DEINE AUFGABEN:
[1] Beantworte diese Fragen zum Lesetext kurz:
(a) Seit welchem Jahr gehören die Ganggräber zum Unesco-Welterbe?
(b) Wofür wollte Charles Campbell Steine aus dem Erdhügel graben lassen?
(c) Was fand man im Grabhügel von Newgrange außer den Überresten zweier Menschen?
[2] Wiederhole den Abschnitt aus dem Lesetext Wort für Wort, beginnend bei „Sie sind älter“ und endend bei „Erkenntnisse zutage gefördert.“.
[3] Erkläre in ein bis drei Sätzen, wie es laut Lesetext im Jahr 1699 zur Entdeckung der Grabkammer von Newgrange kam.

LESETEXT:
****
Sie sind älter als die Pyramiden und Stonehenge: die „Ganggräber“ von Newgrange, Knowth und Dowth im irischen Boyne Valley. Seit 1993 gehören sie zum Unesco-Welterbe, ein aktuelles Forschungsprojekt hat neue Erkenntnisse zutage gefördert.
Eigentlich wollte der Großgrundbesitzer Charles Campbell im Jahr 1699 auf seinem Besitz lediglich aus einem überwachsenen Erdhügel Steine für den Bau von Mauern und Gebäuden graben lassen. Doch seine Arbeiter stießen dabei auf einen Eingang und einen Tunnel, der in den Hügel hinein bis zu einer Grabkammer führte. Zufällig hielt sich damals der walisische Altertumsforscher Edward Lhuyd in der Region auf, von ihm stammte der erste Bericht über den Grabhügel von Newgrange, in dessen Inneren man auch die Überreste zweier Menschen sowie Glas- und Keramikperlen gefunden hatte. Lhuyds Beschreibungen riefen andere Wissenschaftler und Interessierte auf den Plan, darunter Sir Thomas Molyneux, einen Professor des Trinity Colleges in Dublin. Aber auch den britischen Politiker Thomas Pownell, der lange Jahre britische Kolonien in Nordamerika unter anderem als Gouverneur der Massachusetts Bay verwaltet hatte. Und sich nach seiner Rückkehr nach England archäologischen Forschungen widmete.
****
BEREITGESTELLTES MATERIAL:
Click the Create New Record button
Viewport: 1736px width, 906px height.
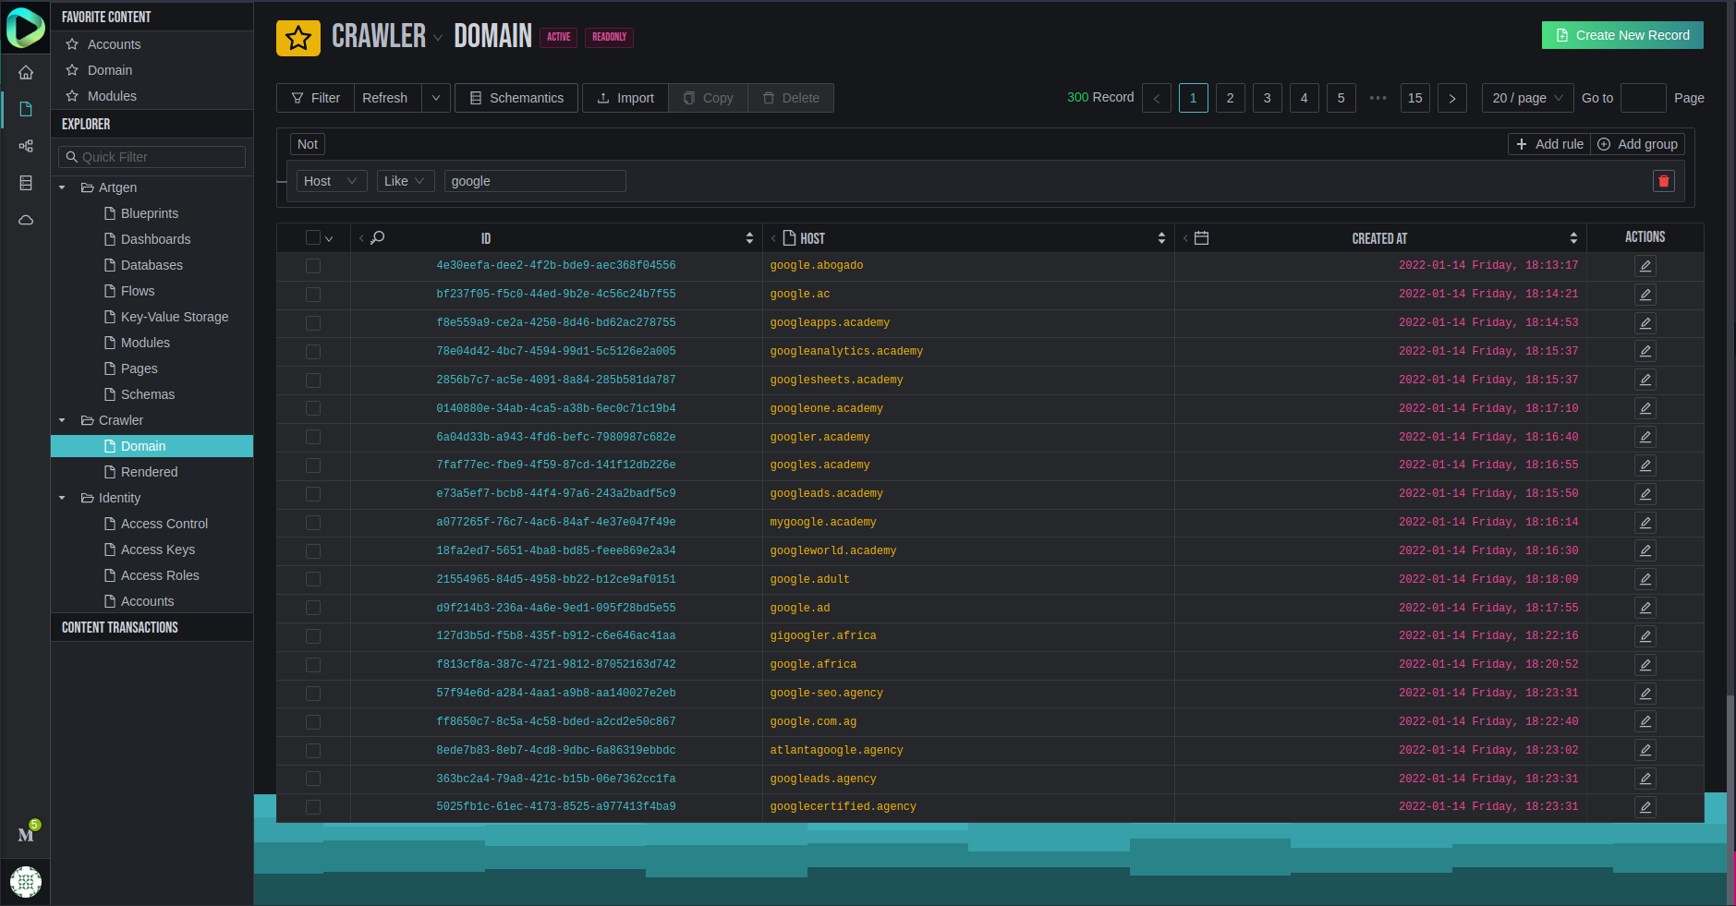(x=1621, y=35)
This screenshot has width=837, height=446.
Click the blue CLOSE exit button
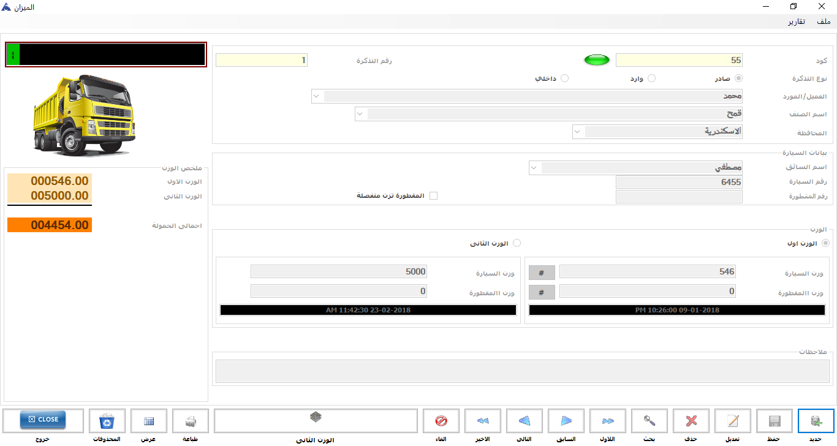pos(43,420)
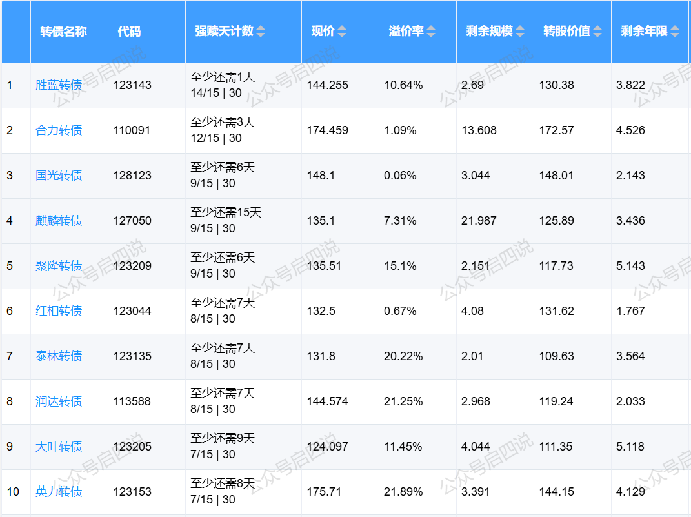The image size is (691, 517).
Task: Toggle sort arrows next to 剩余规模
Action: (520, 32)
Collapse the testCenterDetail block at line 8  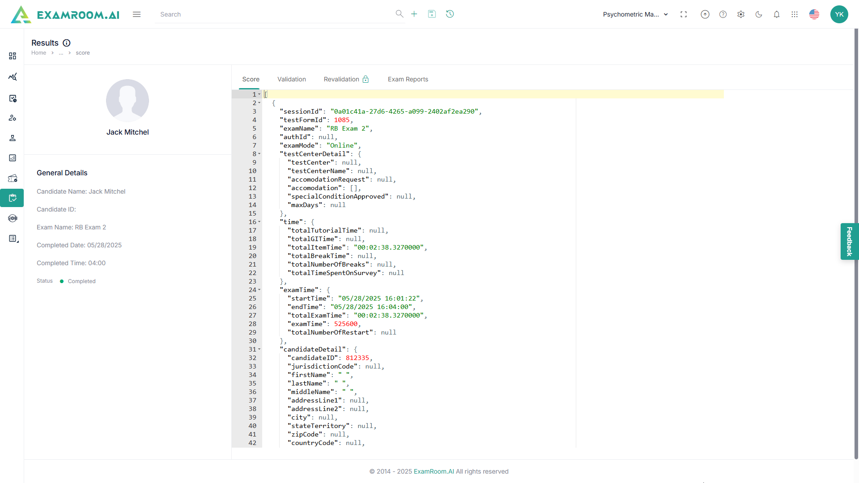tap(259, 154)

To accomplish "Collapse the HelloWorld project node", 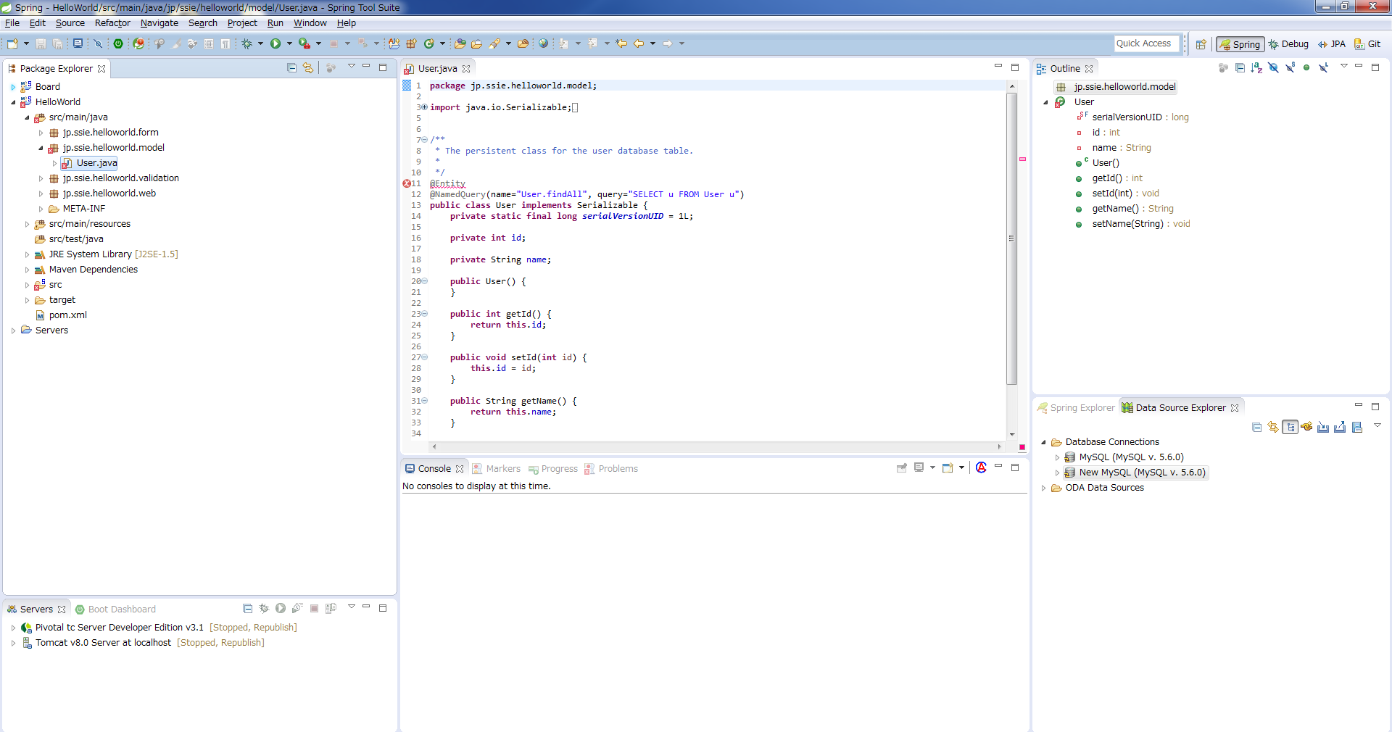I will coord(13,102).
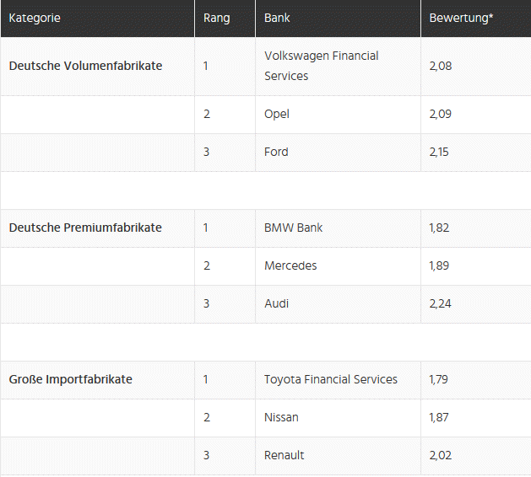
Task: Select the Nissan bank cell
Action: click(338, 418)
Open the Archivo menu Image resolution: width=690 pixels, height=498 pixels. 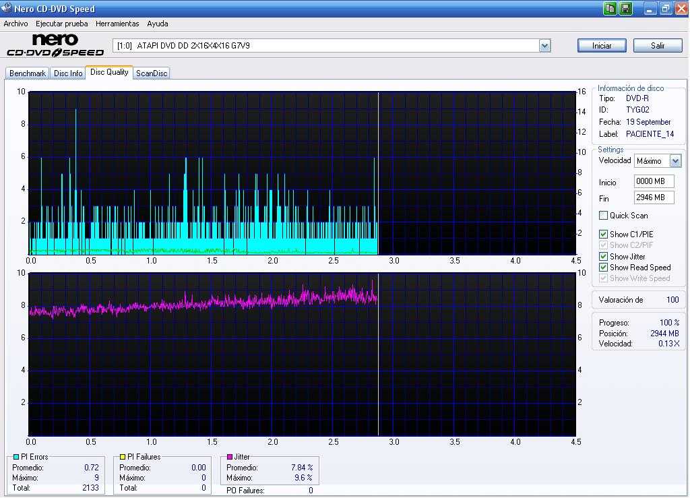coord(15,24)
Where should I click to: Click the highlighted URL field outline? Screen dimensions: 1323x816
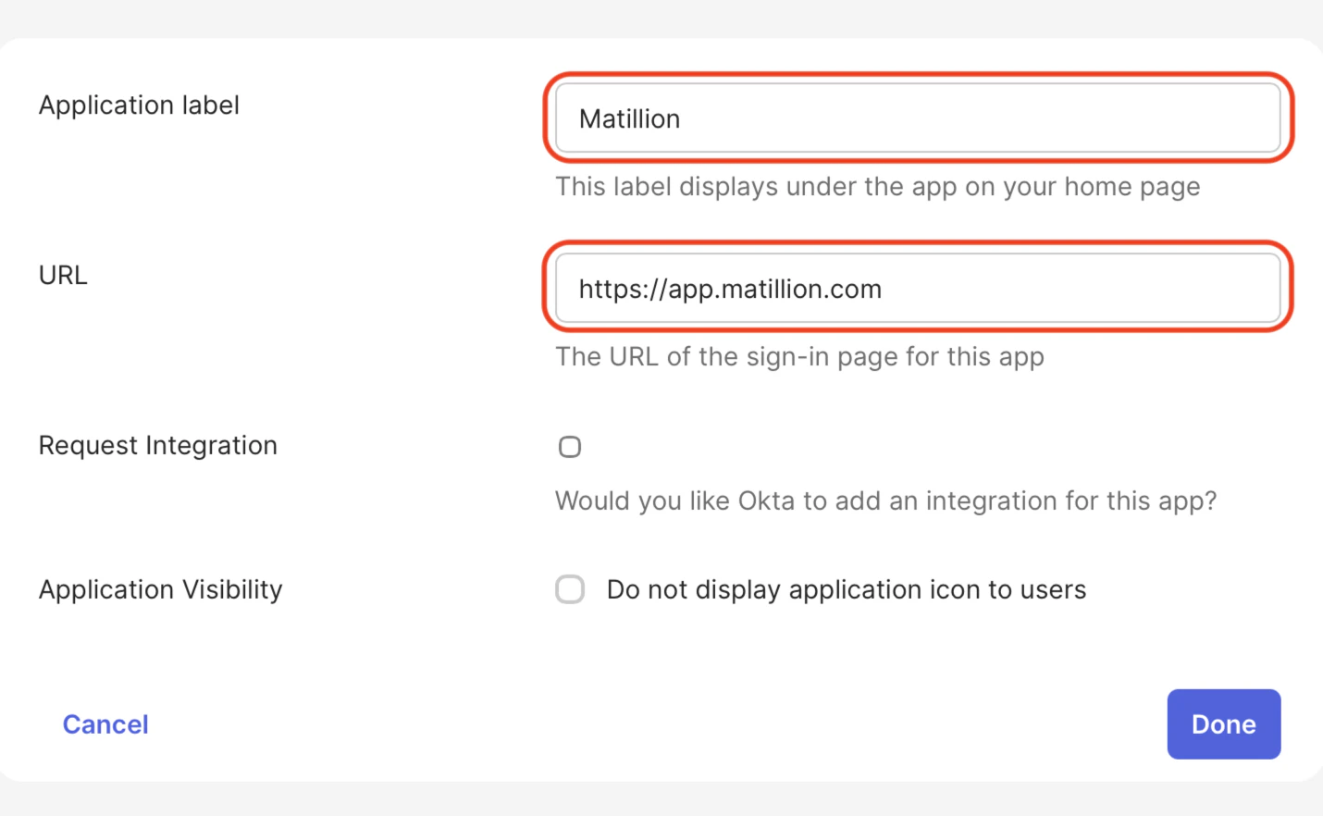click(x=917, y=288)
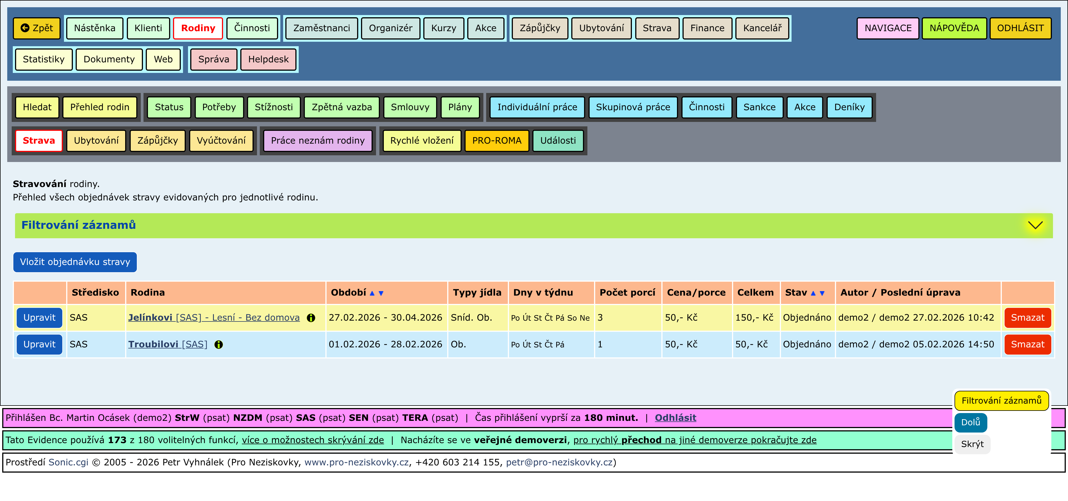Edit the Jelínkovi order with Upravit
1068x501 pixels.
39,318

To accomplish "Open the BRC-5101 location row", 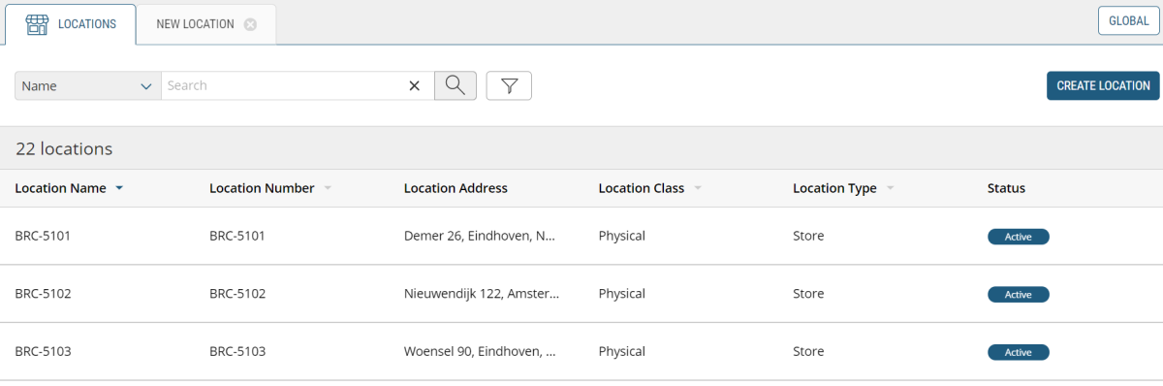I will pos(582,236).
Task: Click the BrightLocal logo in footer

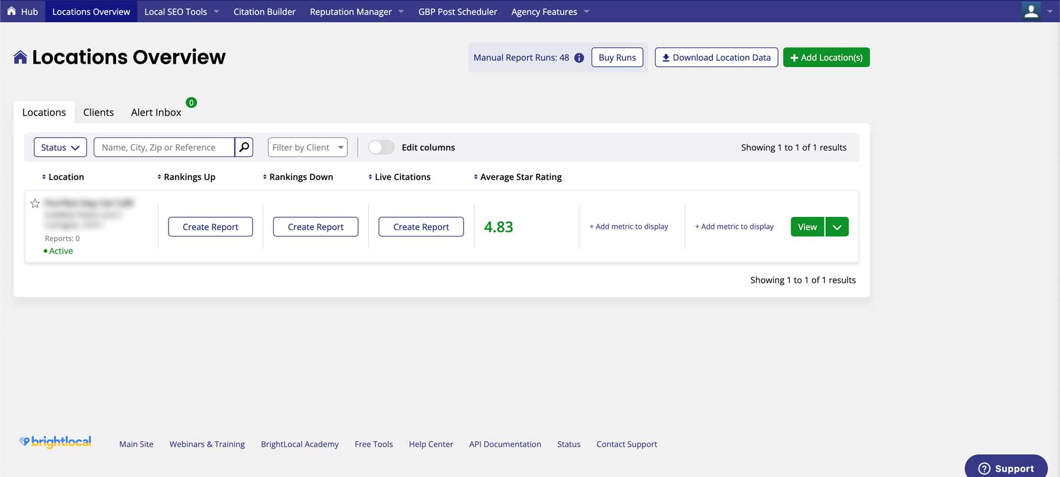Action: pyautogui.click(x=55, y=442)
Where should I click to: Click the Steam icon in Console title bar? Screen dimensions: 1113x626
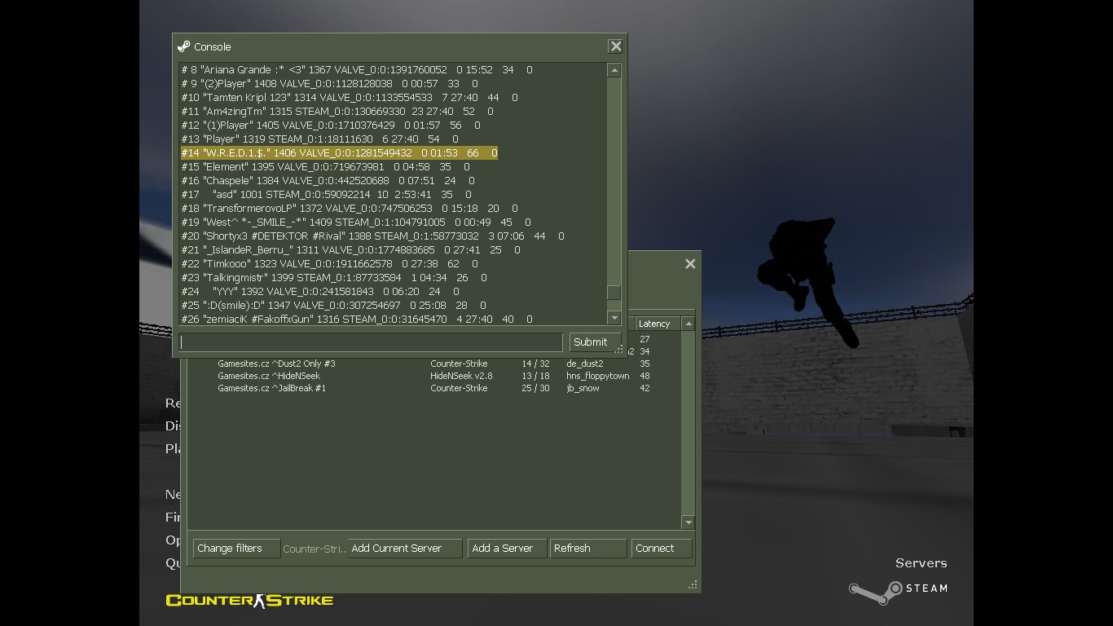(184, 46)
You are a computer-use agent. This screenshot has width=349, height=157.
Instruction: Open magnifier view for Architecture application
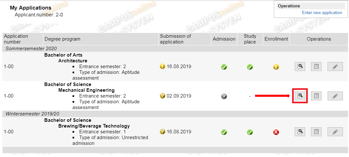click(300, 67)
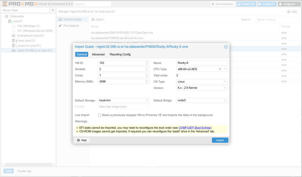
****
DIE ANTWORTEN:
[1]
(a) Seit 1993.
(b) Für den Bau von Mauern und Gebäuden.
(c) Glas- und Keramikperlen.

[2]
Sie sind älter als die Pyramiden und Stonehenge: die „Ganggräber“ von Newgrange, Knowth und Dowth im irischen Boyne Valley. Seit 1993 gehören sie zum Unesco-Welterbe, ein aktuelles Forschungsprojekt hat neue Erkenntnisse zutage gefördert.

[3] Charles Campbell wollte auf seinem Besitz aus einem überwachsenen Erdhügel Steine für den Bau von Mauern und Gebäuden graben lassen. Dabei stießen seine Arbeiter auf einen Eingang und einen Tunnel, der in den Hügel hinein bis zu einer Grabkammer führte.